- _Entries shown_:
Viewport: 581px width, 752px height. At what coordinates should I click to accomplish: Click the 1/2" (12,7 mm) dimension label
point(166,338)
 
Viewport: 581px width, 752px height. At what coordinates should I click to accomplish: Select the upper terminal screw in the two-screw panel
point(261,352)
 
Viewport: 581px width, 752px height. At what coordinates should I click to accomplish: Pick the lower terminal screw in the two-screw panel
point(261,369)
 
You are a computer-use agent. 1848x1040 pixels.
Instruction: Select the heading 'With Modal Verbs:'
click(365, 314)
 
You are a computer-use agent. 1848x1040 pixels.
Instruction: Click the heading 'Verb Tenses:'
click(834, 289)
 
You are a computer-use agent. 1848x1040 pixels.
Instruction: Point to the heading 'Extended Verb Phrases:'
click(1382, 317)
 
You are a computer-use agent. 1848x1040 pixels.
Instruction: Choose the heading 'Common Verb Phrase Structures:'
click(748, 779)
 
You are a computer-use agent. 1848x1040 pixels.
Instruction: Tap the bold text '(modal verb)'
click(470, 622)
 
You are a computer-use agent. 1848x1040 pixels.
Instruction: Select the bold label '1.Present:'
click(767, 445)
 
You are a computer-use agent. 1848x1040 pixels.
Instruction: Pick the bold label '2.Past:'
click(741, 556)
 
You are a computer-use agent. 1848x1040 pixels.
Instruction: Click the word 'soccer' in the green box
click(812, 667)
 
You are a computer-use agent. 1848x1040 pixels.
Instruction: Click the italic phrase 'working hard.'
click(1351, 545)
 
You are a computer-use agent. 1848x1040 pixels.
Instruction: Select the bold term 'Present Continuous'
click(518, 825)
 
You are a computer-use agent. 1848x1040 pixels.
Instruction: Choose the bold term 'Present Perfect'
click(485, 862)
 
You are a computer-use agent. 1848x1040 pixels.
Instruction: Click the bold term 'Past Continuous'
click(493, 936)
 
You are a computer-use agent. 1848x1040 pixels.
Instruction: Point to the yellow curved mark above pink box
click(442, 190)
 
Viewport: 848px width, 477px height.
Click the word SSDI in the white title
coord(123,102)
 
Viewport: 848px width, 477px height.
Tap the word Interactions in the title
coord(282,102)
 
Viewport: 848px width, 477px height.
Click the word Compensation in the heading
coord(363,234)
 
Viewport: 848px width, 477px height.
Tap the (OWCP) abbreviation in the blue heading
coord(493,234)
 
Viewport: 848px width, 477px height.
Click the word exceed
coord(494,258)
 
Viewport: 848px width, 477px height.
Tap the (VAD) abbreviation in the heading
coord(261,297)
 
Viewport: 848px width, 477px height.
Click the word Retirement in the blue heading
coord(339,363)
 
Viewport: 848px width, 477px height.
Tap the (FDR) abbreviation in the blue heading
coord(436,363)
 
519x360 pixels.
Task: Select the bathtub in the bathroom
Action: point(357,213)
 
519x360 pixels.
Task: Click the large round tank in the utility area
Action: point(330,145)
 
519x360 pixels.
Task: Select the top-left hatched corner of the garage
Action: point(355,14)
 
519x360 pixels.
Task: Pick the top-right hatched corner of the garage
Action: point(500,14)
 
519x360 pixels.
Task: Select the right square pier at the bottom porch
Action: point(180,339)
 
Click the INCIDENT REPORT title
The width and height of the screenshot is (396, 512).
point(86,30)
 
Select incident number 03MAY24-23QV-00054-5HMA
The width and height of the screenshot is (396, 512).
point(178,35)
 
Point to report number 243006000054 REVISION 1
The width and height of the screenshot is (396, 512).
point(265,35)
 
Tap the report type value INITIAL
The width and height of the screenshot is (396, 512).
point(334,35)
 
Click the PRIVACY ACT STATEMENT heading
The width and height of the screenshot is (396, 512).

- _Instructions for the task_:
Starting at the top of the listing above and stopping after the line that contains "point(261,352)", can you write out every line again, requests included, with each coordinate in the answers multiplied by 0.8 and rounded to a whole number, halves rounding up?

- _Solution_:
Viewport: 581px width, 752px height. At what coordinates should I click to accomplish: Click the 1/2" (12,7 mm) dimension label
point(133,270)
 
Viewport: 581px width, 752px height. At what coordinates should I click to accomplish: Select the upper terminal screw in the two-screw panel
point(209,282)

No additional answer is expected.